We consider Bayesian inference for image deblurring with total variation (TV) prior. Since the posterior is analytically intractable, we resort to Markov chain Monte Carlo (MCMC) methods. However, since most MCMC methods significantly deteriorate in high dimensions, they are not suitable to handle high resolution imaging problems. In this paper, we show how low-dimensional sampling can still be facilitated by exploiting the sparse conditional structure of the posterior. To this end, we make use of the local structures of the blurring operator and the TV prior by partitioning the image into rectangular blocks and employing a blocked Gibbs sampler with proposals stemming from the Metropolis-Hastings adjusted Langevin Algorithm (MALA). We prove that this MALA-within-Gibbs (MLwG) sampling algorithm has dimension-independent block acceptance rates and dimension-independent convergence rate. In order to apply the MALA proposals, we approximate the TV by a smoothed version, and show that the introduced approximation error is evenly distributed and dimension-independent.
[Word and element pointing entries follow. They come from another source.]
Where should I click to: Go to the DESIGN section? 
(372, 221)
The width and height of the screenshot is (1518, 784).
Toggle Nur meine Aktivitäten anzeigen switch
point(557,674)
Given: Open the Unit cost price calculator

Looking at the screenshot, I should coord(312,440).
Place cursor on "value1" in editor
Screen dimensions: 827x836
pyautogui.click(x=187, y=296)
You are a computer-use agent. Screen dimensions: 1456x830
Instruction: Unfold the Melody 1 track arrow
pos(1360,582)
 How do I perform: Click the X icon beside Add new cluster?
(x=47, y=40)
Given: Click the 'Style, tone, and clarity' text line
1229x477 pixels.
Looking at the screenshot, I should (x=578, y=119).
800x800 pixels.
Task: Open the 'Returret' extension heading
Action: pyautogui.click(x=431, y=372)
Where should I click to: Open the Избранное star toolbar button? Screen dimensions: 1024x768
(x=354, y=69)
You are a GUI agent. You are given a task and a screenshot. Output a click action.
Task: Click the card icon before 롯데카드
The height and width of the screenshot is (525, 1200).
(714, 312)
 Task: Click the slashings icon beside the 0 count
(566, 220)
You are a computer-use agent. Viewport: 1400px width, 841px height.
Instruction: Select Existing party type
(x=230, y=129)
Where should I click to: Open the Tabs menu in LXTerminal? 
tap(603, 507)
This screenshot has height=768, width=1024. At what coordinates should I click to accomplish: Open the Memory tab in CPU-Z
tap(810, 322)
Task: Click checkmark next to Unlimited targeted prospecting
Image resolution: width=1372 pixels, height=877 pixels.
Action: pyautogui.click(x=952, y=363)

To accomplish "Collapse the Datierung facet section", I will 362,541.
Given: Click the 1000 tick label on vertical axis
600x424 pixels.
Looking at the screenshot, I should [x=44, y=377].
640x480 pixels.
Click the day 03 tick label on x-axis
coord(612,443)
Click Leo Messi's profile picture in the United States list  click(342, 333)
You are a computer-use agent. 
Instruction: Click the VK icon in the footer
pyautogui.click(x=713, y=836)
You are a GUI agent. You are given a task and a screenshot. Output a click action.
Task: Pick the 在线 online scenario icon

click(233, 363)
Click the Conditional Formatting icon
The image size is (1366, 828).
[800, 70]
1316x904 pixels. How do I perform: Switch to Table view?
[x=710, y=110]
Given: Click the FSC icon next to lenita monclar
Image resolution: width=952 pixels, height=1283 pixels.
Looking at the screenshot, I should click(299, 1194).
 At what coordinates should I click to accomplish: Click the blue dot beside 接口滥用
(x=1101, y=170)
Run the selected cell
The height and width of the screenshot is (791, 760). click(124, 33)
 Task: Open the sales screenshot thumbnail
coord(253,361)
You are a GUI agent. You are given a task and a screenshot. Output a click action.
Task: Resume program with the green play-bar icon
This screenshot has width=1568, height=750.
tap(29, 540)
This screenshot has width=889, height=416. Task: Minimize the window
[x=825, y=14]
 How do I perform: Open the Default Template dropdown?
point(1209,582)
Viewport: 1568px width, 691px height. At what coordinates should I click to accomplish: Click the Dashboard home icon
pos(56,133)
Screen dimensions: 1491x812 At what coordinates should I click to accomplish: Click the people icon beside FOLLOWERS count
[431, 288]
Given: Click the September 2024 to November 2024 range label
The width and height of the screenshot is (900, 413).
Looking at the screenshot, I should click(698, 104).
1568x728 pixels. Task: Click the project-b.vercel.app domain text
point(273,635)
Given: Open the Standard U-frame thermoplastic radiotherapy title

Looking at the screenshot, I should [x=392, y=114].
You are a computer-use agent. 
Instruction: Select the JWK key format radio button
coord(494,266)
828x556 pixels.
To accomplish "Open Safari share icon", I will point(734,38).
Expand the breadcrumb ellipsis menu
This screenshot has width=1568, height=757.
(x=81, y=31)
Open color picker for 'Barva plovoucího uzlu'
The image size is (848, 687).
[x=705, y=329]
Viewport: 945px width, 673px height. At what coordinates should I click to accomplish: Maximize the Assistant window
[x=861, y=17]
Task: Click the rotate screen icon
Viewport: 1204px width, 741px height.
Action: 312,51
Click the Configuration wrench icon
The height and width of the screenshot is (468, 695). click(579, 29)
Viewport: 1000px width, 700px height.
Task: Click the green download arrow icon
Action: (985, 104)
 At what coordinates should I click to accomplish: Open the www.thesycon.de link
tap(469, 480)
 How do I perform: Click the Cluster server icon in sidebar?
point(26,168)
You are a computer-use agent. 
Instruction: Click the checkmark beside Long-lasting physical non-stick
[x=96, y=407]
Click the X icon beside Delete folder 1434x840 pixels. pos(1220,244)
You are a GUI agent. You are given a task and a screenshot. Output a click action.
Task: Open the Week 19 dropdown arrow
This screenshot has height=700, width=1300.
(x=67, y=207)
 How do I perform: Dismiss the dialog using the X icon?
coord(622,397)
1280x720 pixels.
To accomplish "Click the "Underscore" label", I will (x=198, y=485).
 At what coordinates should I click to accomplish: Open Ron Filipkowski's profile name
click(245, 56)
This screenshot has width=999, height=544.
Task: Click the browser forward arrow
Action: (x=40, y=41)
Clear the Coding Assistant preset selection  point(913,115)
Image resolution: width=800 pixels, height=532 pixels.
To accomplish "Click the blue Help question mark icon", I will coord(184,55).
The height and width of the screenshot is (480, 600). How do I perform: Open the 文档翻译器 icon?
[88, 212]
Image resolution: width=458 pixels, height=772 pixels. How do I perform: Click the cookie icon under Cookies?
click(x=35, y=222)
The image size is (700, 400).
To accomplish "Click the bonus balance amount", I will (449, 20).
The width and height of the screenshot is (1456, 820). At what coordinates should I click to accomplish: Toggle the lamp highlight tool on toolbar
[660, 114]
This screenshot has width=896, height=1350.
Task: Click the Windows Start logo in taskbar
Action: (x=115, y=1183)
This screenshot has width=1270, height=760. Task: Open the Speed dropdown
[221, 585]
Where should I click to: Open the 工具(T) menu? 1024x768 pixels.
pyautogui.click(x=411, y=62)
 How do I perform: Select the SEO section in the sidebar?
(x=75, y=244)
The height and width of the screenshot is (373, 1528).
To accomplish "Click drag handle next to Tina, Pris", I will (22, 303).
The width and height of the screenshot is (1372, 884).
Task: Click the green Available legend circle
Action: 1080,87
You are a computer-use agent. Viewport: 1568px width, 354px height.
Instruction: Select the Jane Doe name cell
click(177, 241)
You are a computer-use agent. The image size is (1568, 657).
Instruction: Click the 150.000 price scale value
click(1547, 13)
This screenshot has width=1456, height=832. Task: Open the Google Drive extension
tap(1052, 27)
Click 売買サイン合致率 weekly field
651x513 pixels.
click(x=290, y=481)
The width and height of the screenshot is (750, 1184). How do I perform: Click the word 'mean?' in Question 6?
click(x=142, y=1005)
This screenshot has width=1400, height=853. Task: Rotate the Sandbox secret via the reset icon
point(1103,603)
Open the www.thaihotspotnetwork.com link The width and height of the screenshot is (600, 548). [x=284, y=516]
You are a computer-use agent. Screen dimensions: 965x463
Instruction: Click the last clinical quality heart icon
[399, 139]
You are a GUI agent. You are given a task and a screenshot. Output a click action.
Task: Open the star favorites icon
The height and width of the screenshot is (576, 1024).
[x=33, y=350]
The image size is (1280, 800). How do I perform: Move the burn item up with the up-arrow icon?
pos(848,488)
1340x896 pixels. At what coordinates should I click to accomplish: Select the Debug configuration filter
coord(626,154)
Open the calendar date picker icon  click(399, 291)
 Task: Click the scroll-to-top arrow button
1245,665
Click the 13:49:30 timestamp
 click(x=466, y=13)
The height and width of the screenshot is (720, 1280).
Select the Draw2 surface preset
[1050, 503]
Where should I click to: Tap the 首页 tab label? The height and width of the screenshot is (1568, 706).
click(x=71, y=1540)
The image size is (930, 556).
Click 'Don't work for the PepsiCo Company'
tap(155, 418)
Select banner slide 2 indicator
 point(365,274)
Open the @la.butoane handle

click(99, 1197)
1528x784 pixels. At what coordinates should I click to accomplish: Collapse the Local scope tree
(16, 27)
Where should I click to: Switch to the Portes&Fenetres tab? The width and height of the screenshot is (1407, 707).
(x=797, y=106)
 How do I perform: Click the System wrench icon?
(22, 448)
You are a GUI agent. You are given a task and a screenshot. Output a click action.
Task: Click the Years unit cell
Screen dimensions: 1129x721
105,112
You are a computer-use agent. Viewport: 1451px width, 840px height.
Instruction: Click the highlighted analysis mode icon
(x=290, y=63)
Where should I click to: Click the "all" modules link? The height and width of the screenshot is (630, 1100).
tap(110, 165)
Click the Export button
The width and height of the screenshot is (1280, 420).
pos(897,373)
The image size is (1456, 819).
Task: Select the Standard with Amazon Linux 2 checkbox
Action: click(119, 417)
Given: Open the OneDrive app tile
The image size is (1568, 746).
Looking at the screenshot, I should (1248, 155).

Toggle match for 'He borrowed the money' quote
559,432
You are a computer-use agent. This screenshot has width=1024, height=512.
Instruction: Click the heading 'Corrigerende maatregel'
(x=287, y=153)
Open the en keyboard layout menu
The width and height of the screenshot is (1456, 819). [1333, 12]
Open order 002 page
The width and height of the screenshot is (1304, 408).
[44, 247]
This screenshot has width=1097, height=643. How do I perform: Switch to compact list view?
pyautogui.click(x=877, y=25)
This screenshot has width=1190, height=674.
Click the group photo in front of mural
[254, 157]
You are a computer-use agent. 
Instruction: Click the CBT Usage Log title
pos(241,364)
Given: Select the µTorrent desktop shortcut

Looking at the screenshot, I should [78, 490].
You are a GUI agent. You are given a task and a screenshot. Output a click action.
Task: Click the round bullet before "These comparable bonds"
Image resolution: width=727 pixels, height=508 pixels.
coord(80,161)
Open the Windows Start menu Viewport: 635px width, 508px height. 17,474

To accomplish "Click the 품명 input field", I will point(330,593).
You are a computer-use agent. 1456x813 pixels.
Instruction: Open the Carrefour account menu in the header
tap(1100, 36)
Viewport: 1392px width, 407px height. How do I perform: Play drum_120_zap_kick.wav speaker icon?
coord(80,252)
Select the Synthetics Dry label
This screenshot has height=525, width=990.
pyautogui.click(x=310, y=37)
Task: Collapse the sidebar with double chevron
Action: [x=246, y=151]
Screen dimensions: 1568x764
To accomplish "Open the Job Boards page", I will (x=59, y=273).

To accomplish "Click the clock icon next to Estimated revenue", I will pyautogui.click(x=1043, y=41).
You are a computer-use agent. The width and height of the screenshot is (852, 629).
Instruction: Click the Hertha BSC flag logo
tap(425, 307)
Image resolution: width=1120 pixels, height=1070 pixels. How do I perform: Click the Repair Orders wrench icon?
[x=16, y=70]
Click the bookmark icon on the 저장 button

Since the posterior is a Gibbs density, we can use the Hammersley-Clifford Theorem to identify the posterior conditionals which only depend locally on the neighboring blocks. We outline computational strategies to evaluate the conditionals, which are the target densities in the Gibbs updates, locally and in parallel. In two numerical experiments, we validate the dimension-independent properties of the MLwG algorithm and demonstrate its superior performance over MALA.